┌─ Material for this exercise
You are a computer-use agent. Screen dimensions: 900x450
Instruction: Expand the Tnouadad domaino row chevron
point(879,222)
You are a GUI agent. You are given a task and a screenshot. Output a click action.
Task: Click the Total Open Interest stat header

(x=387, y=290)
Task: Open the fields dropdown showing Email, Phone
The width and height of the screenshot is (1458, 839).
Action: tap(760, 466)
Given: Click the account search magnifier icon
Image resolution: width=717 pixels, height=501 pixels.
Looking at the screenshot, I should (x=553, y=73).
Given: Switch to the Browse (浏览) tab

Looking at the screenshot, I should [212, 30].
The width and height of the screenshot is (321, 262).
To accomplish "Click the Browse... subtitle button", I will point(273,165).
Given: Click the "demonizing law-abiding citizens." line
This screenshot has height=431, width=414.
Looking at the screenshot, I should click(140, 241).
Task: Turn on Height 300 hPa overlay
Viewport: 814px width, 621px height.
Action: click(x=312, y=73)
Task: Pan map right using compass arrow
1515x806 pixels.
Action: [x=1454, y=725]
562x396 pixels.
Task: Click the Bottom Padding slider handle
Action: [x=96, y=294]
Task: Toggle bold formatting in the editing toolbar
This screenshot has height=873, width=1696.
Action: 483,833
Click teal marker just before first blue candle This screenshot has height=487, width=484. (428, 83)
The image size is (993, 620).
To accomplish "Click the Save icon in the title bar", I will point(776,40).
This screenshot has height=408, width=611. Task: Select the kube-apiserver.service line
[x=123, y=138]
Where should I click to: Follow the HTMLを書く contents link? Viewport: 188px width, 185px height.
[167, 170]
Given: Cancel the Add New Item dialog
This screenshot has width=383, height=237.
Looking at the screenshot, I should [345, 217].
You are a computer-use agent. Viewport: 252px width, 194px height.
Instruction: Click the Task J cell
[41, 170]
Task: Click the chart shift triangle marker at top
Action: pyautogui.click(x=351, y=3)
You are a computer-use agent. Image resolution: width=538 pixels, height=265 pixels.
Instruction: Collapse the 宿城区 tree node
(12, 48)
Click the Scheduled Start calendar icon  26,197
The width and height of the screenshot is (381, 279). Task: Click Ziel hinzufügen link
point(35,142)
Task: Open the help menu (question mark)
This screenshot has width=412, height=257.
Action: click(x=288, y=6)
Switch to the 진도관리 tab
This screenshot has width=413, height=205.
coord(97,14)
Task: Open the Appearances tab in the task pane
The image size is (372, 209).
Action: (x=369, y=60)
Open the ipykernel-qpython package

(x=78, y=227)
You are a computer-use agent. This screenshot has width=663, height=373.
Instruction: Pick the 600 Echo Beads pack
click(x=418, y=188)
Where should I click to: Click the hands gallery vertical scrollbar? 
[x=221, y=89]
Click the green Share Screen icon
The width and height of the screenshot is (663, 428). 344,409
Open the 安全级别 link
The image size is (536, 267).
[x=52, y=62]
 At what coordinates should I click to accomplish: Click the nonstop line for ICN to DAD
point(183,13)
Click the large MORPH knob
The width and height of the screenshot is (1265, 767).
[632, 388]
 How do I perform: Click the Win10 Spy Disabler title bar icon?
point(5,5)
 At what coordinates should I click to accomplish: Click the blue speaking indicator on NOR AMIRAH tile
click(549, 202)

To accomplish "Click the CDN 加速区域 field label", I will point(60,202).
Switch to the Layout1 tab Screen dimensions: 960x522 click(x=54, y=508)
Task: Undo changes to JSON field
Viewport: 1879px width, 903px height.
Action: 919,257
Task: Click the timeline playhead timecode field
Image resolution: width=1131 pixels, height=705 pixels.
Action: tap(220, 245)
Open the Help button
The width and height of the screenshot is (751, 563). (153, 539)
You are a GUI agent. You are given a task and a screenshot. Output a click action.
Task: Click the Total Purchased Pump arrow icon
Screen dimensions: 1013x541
└─
■ **Task instructions**:
Rewrite the records above, replacing each occurrence of "Viewport" with "Display area" and leaving everything else unchanged.

■ **Reply**:
You are a computer-use agent. Screen dimensions: 900x450
Instruction: Expand the Tnouadad domaino row chevron
point(879,222)
You are a GUI agent. You are given a task and a screenshot. Output a click action.
Task: Click the Total Open Interest stat header

(x=387, y=290)
Task: Open the fields dropdown showing Email, Phone
The width and height of the screenshot is (1458, 839).
Action: tap(760, 466)
Given: Click the account search magnifier icon
Image resolution: width=717 pixels, height=501 pixels.
Looking at the screenshot, I should (x=553, y=73).
Given: Switch to the Browse (浏览) tab

Looking at the screenshot, I should [212, 30].
The width and height of the screenshot is (321, 262).
To accomplish "Click the Browse... subtitle button", I will point(273,165).
Given: Click the "demonizing law-abiding citizens." line
This screenshot has height=431, width=414.
Looking at the screenshot, I should click(140, 241).
Task: Turn on Height 300 hPa overlay
Display area: 814px width, 621px height.
Action: click(x=312, y=73)
Task: Pan map right using compass arrow
1515x806 pixels.
Action: [x=1454, y=725]
562x396 pixels.
Task: Click the Bottom Padding slider handle
Action: [x=96, y=294]
Task: Toggle bold formatting in the editing toolbar
This screenshot has height=873, width=1696.
Action: 483,833
Click teal marker just before first blue candle This screenshot has height=487, width=484. (428, 83)
The image size is (993, 620).
To accomplish "Click the Save icon in the title bar", I will point(776,40).
This screenshot has height=408, width=611. Task: Select the kube-apiserver.service line
[x=123, y=138]
Where should I click to: Follow the HTMLを書く contents link? Display area: 188px width, 185px height.
[167, 170]
Given: Cancel the Add New Item dialog
This screenshot has width=383, height=237.
Looking at the screenshot, I should [345, 217].
You are a computer-use agent. Display area: 252px width, 194px height.
Instruction: Click the Task J cell
[41, 170]
Task: Click the chart shift triangle marker at top
Action: pyautogui.click(x=351, y=3)
You are a computer-use agent. Image resolution: width=538 pixels, height=265 pixels.
Instruction: Collapse the 宿城区 tree node
(12, 48)
Click the Scheduled Start calendar icon  26,197
The width and height of the screenshot is (381, 279). Task: Click Ziel hinzufügen link
point(35,142)
Task: Open the help menu (question mark)
This screenshot has width=412, height=257.
Action: click(x=288, y=6)
Switch to the 진도관리 tab
This screenshot has width=413, height=205.
coord(97,14)
Task: Open the Appearances tab in the task pane
The image size is (372, 209).
Action: (x=369, y=60)
Open the ipykernel-qpython package

(x=78, y=227)
You are a computer-use agent. This screenshot has width=663, height=373.
Instruction: Pick the 600 Echo Beads pack
click(x=418, y=188)
Where should I click to: Click the hands gallery vertical scrollbar? 
[x=221, y=89]
Click the green Share Screen icon
The width and height of the screenshot is (663, 428). 344,409
Open the 安全级别 link
The image size is (536, 267).
[x=52, y=62]
 At what coordinates should I click to accomplish: Click the nonstop line for ICN to DAD
point(183,13)
Click the large MORPH knob
The width and height of the screenshot is (1265, 767).
[632, 388]
 How do I perform: Click the Win10 Spy Disabler title bar icon?
point(5,5)
 At what coordinates should I click to accomplish: Click the blue speaking indicator on NOR AMIRAH tile
click(549, 202)

To accomplish "Click the CDN 加速区域 field label", I will point(60,202).
Switch to the Layout1 tab Screen dimensions: 960x522 click(x=54, y=508)
Task: Undo changes to JSON field
Display area: 1879px width, 903px height.
Action: 919,257
Task: Click the timeline playhead timecode field
Image resolution: width=1131 pixels, height=705 pixels.
Action: tap(220, 245)
Open the Help button
The width and height of the screenshot is (751, 563). (153, 539)
You are a GUI agent. You are given a task and a screenshot. Output a click action.
Task: Click the Total Purchased Pump arrow icon
Screen dimensions: 1013x541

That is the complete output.